Announced today by Forestry Minister Hon Todd McClay, the reform looks to tighten and clarify the conditions under which councils can impose rules more stringent than the NES-CF and review forestry operations requirements for management of harvest debris.
New Zealand Forest Owners Association chief executive Dr Elizabeth Heeg says the forestry sector has long called for clearer, nationally consistent regulation that provides certainty for growers.
'Forest owners have been subject to a growing patchwork of conflicting council rules that contradict national policy,' Elizabeth says. 'Over time, these local variations have disrupted forestry operations, jeopardised long-term investment and undermined confidence in one of New Zealand's most sustainable and regionally significant industries.'
'The NES-CF was originally designed to ensure national consistency in how forestry is managed.

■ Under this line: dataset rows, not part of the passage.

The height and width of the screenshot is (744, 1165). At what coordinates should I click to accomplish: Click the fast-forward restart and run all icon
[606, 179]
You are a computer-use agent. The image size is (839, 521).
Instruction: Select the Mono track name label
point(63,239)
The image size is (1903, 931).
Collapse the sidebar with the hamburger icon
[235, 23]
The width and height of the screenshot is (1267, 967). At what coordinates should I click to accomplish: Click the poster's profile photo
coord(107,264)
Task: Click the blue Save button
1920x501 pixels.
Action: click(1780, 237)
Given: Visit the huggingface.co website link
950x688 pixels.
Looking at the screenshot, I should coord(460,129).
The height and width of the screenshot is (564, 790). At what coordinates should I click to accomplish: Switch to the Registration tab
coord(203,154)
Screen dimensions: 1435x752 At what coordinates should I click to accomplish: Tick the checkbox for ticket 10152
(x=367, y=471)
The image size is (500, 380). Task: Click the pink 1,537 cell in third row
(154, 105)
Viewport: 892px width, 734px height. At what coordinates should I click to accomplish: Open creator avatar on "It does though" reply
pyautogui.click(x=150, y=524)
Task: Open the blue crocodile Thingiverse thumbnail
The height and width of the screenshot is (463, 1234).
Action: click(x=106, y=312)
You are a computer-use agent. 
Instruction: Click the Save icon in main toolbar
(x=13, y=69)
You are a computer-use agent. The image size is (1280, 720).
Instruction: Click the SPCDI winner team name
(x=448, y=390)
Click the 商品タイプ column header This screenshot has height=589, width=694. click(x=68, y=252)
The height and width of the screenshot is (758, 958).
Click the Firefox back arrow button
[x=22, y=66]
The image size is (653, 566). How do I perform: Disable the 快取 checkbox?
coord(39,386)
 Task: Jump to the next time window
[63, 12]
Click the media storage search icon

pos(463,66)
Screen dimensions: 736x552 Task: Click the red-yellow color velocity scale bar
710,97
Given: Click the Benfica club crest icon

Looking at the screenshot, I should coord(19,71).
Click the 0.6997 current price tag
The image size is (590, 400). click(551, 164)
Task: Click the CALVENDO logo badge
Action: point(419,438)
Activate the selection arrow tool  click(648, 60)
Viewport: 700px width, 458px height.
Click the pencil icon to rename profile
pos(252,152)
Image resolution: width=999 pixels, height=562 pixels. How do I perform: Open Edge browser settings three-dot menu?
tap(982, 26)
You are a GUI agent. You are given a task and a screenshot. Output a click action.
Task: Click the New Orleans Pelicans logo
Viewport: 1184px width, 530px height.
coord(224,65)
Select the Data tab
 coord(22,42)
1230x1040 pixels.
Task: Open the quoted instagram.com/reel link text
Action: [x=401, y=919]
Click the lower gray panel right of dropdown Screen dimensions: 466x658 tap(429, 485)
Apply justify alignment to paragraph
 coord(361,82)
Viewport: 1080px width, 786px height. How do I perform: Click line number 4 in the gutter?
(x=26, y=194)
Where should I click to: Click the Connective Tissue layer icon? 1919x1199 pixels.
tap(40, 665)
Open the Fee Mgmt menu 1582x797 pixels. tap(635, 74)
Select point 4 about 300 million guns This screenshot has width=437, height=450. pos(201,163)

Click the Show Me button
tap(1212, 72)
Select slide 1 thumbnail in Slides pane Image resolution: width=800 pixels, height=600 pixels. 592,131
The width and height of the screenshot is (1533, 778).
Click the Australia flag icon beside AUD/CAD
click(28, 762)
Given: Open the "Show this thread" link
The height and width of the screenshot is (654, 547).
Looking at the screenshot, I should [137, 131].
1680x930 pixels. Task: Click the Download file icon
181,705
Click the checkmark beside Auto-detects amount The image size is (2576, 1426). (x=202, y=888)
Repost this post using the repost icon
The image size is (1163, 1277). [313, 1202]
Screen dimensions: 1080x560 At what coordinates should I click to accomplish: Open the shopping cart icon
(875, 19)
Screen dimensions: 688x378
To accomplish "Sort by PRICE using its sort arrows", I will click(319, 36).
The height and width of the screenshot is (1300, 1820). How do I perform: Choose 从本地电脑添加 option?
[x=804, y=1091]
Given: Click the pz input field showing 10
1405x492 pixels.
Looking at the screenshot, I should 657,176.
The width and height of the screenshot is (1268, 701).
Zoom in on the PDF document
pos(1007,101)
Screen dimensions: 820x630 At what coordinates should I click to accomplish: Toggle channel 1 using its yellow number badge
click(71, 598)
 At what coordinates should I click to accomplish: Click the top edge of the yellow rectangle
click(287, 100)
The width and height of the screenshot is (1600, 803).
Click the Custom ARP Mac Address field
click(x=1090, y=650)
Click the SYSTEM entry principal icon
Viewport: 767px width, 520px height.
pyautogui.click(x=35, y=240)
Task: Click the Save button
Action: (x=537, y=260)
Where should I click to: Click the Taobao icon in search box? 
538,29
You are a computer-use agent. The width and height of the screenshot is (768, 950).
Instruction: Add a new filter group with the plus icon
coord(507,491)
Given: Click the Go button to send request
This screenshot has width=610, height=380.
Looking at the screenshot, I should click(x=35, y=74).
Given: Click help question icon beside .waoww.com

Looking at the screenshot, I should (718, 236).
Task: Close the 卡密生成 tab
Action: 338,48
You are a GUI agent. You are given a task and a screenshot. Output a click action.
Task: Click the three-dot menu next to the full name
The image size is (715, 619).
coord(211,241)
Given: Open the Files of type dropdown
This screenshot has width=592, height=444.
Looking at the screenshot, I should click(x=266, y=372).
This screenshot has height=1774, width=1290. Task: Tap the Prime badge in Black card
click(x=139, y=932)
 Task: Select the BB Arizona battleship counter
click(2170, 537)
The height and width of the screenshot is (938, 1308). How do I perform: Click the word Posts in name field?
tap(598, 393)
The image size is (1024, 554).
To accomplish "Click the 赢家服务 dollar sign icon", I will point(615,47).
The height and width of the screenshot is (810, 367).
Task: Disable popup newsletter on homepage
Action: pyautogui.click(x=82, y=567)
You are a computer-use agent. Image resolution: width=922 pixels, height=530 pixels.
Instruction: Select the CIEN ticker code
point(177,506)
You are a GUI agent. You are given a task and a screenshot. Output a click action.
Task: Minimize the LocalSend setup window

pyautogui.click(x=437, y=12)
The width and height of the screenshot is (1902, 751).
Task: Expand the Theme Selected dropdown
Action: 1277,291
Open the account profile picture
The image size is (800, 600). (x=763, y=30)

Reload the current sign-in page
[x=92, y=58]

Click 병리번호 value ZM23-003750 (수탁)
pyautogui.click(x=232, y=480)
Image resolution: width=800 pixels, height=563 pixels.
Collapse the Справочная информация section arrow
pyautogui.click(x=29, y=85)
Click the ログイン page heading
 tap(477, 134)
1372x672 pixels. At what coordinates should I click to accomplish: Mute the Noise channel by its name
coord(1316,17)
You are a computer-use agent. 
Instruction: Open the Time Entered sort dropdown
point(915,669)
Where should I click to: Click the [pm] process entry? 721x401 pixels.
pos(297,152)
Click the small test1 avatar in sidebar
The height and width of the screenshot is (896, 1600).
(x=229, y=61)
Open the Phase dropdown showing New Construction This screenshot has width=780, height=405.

It's hoped that, from our initial reading, these proposed changes will help restore that intent and recognise the vital role forestry plays in New Zealand's economic and environmental future.'
Elizabeth says forestry is not looking for a regulatory pass – but a fair, science-based regulatory environment that reflects forestry's important contributions to sustainable fibre production, biodiversity and climate outcomes and regional employment.
'It's critical that the reform strikes a careful balance between enabling operational efficiency and strong environmental safeguards by remaining rooted in scientifically supported change.'
Elizabeth says the proposed introduction of a mandatory Slash Mobilisation Risk Assessment could be a constructive, practical tool for the industry that will reinforce the work the sector is already undertaking to mitigate climate-induced risk.
'We want to be good neighbours and we want to operate to high standards,' Elizabeth says. 'But we need a framework that's predictable, proportionate and nationally coherent. That's what these changes could offer.'
Consultation on the proposed changes to the NES-CF is open until 27 July 2025 through the Ministry for the Environment's website. The NZFOA encourages all those with a stake in the future of forestry in New Zealand — including landowners, wood processors, regional communities and iwi — to engage with the consultation process.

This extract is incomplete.